- _PROMPT_
Starting at the line that holds "Task: Toggle the headings (머리글) checkbox", reproduce each line exactly up to and including the last line of the records below. Pictures stay out.

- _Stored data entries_
-*-*-

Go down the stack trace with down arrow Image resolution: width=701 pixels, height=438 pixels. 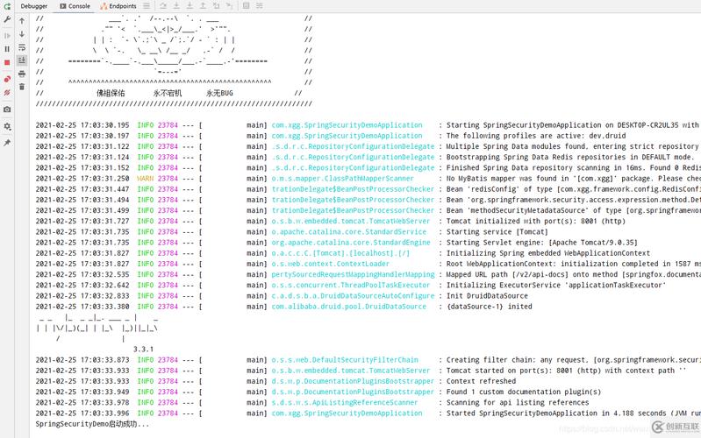coord(22,34)
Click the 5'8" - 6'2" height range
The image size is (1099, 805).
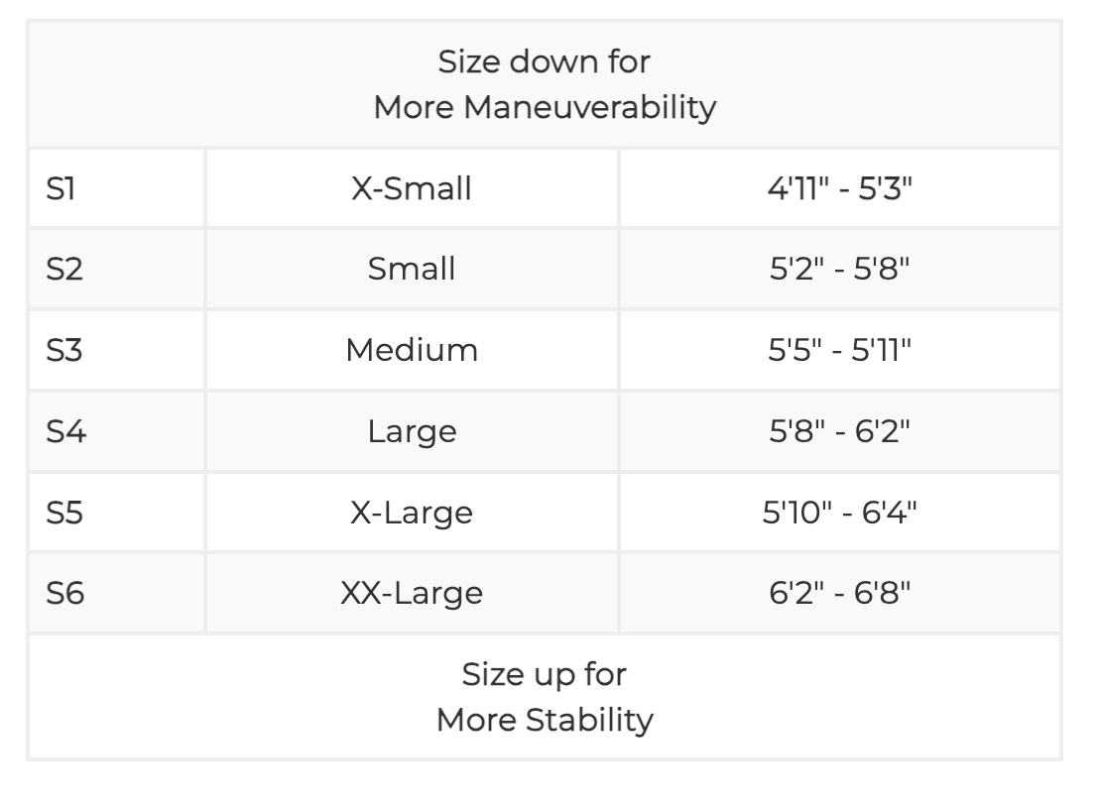coord(839,431)
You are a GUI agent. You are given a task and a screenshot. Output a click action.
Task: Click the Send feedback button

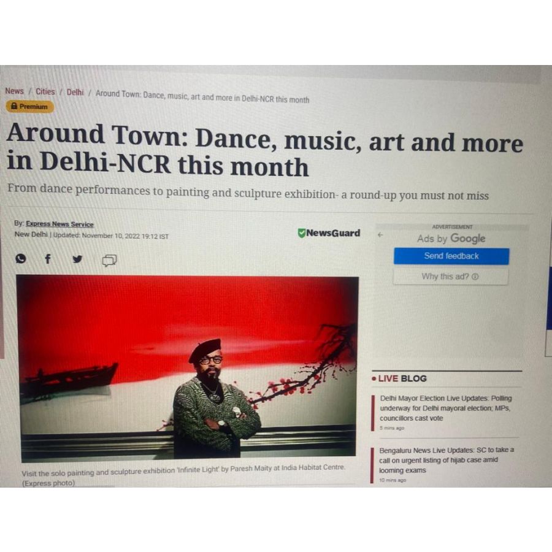pyautogui.click(x=451, y=256)
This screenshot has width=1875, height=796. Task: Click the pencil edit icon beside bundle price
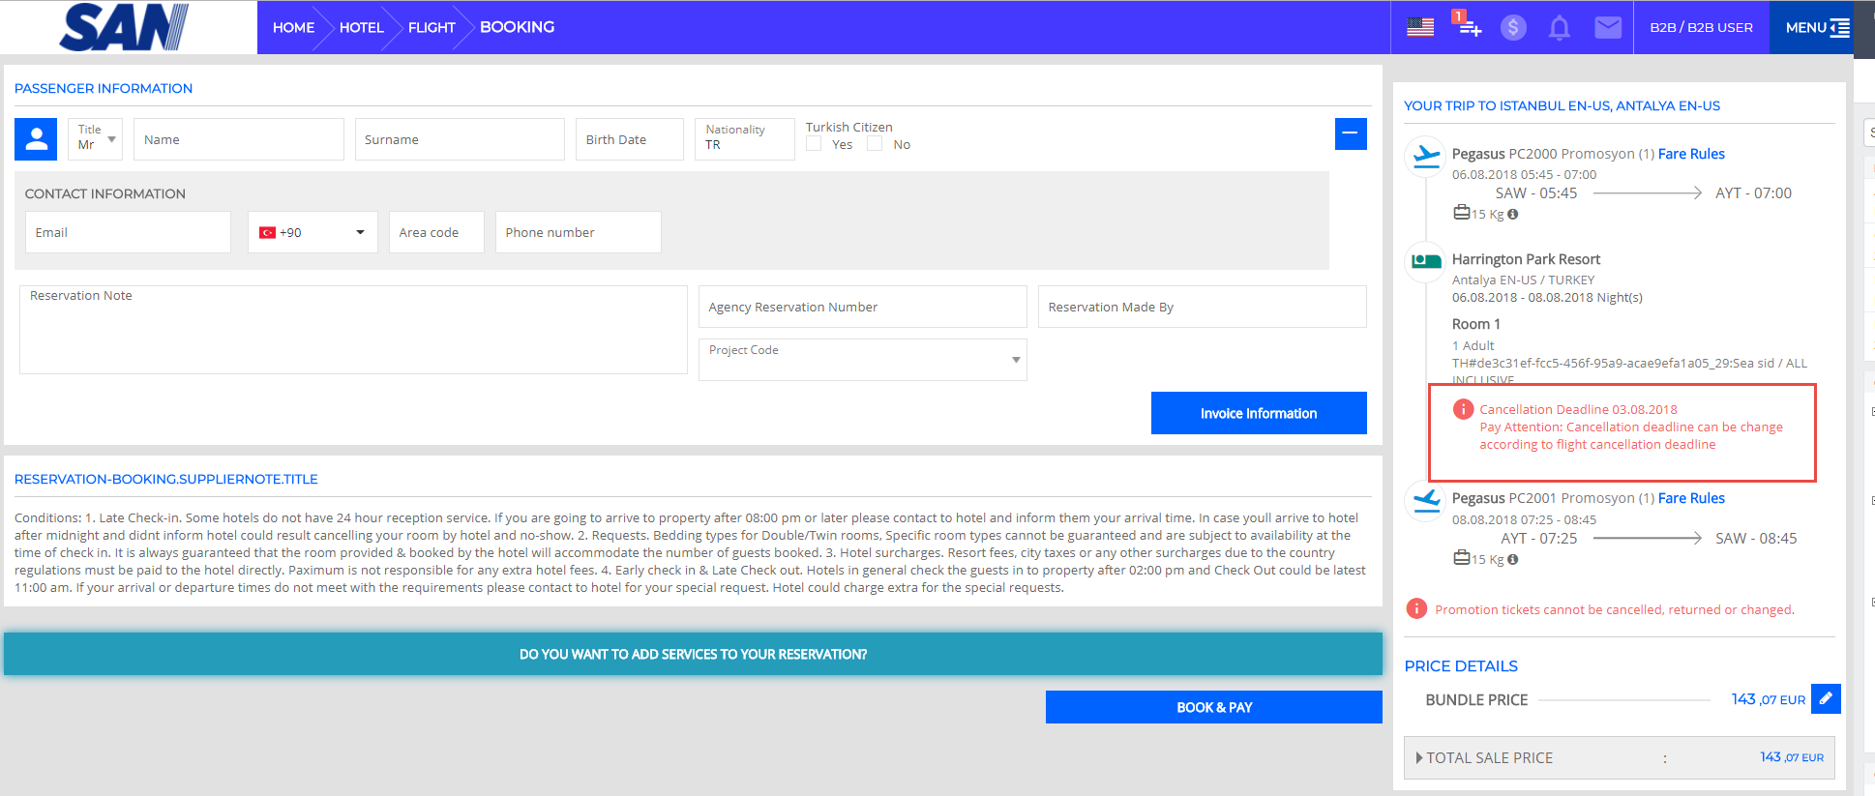click(1825, 698)
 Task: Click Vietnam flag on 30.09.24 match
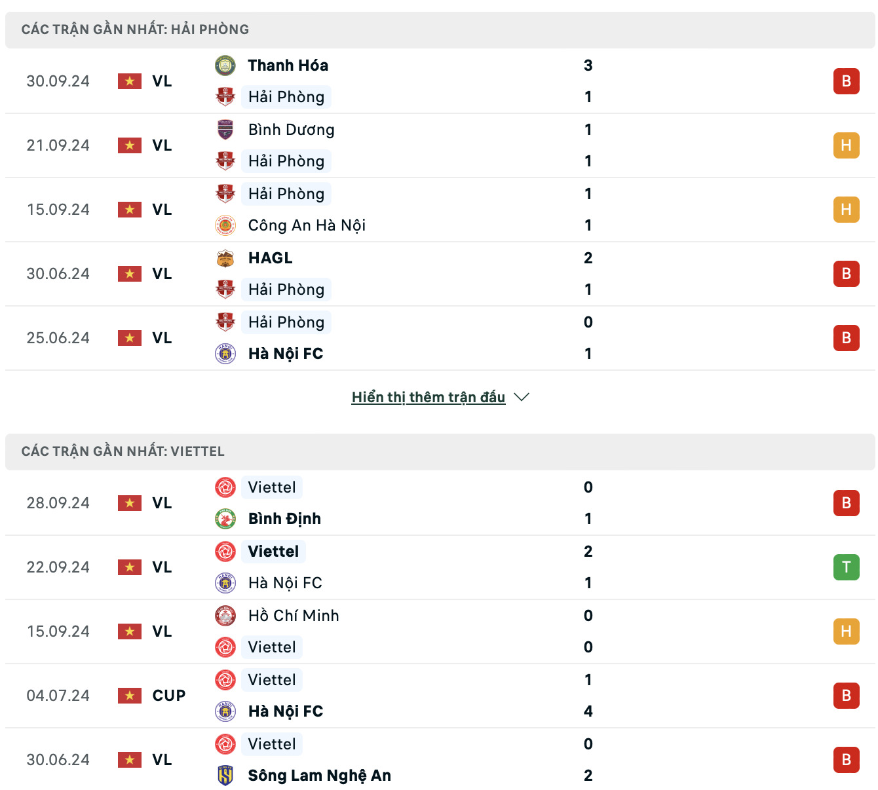point(130,81)
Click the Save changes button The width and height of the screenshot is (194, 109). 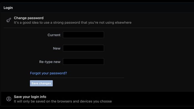coord(41,83)
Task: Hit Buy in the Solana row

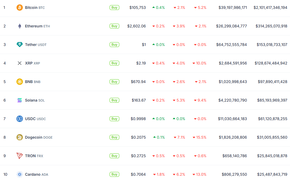Action: tap(114, 100)
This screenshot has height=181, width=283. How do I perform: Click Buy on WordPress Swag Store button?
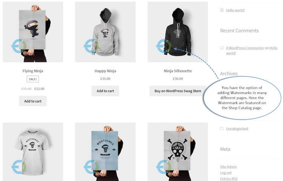(178, 91)
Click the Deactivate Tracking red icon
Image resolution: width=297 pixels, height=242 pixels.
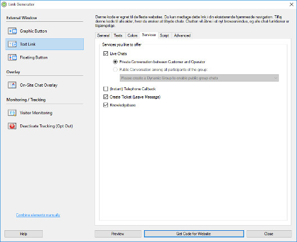pyautogui.click(x=12, y=126)
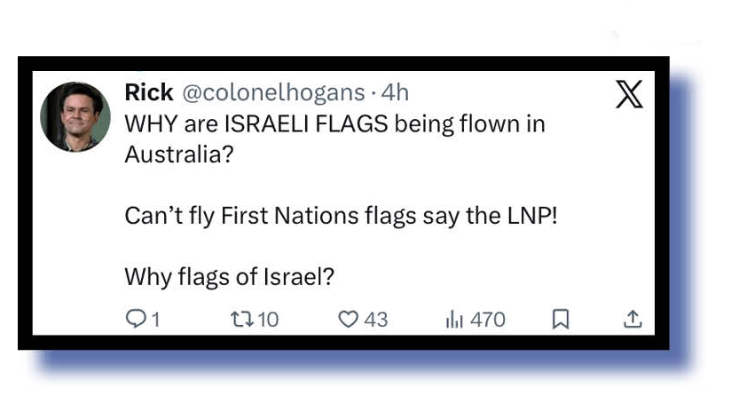Click the display name Rick

point(148,92)
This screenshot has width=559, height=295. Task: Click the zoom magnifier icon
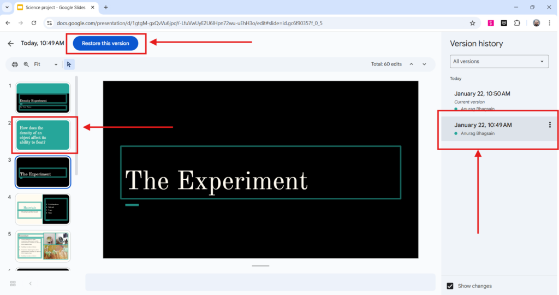26,64
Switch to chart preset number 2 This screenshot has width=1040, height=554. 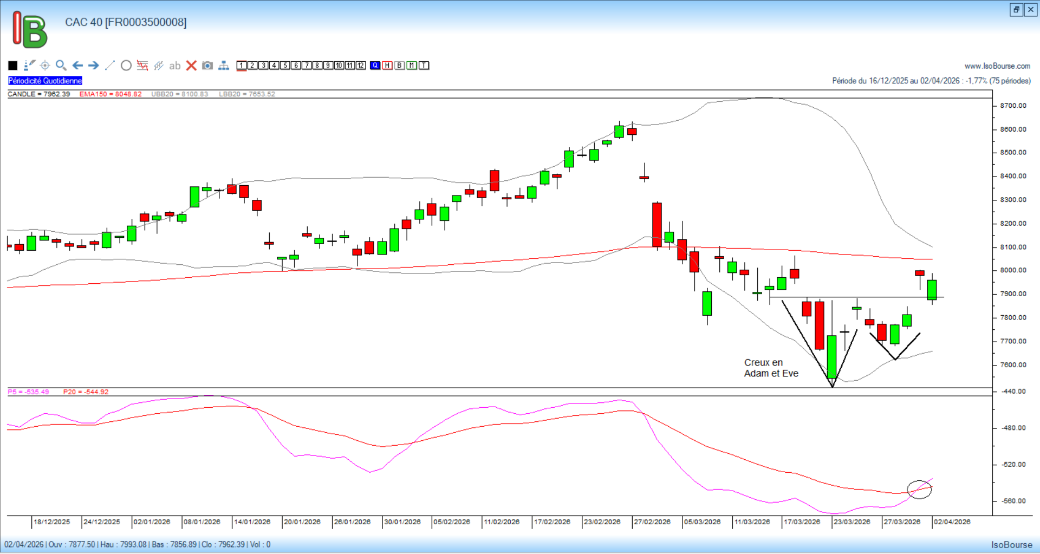(x=252, y=66)
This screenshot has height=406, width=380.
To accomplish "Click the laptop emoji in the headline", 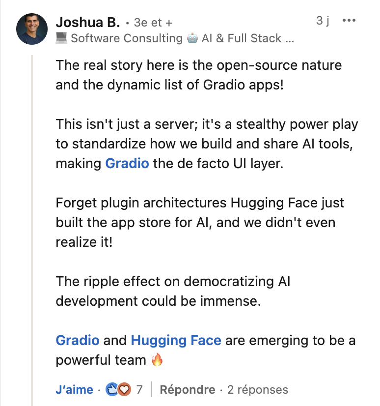I will pos(61,38).
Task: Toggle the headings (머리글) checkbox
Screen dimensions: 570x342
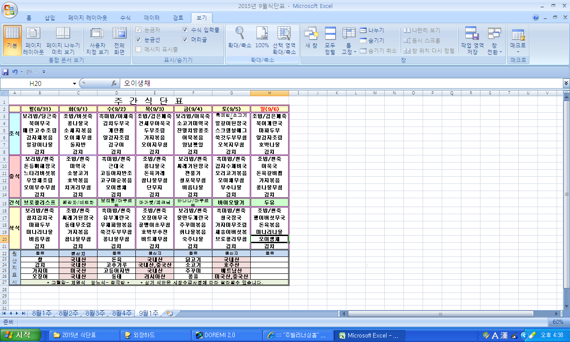Action: coord(185,40)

-*-*-

- _RESULT OF THE TASK_
Task: Toggle the headings (머리글) checkbox
Screen dimensions: 570x342
Action: coord(185,40)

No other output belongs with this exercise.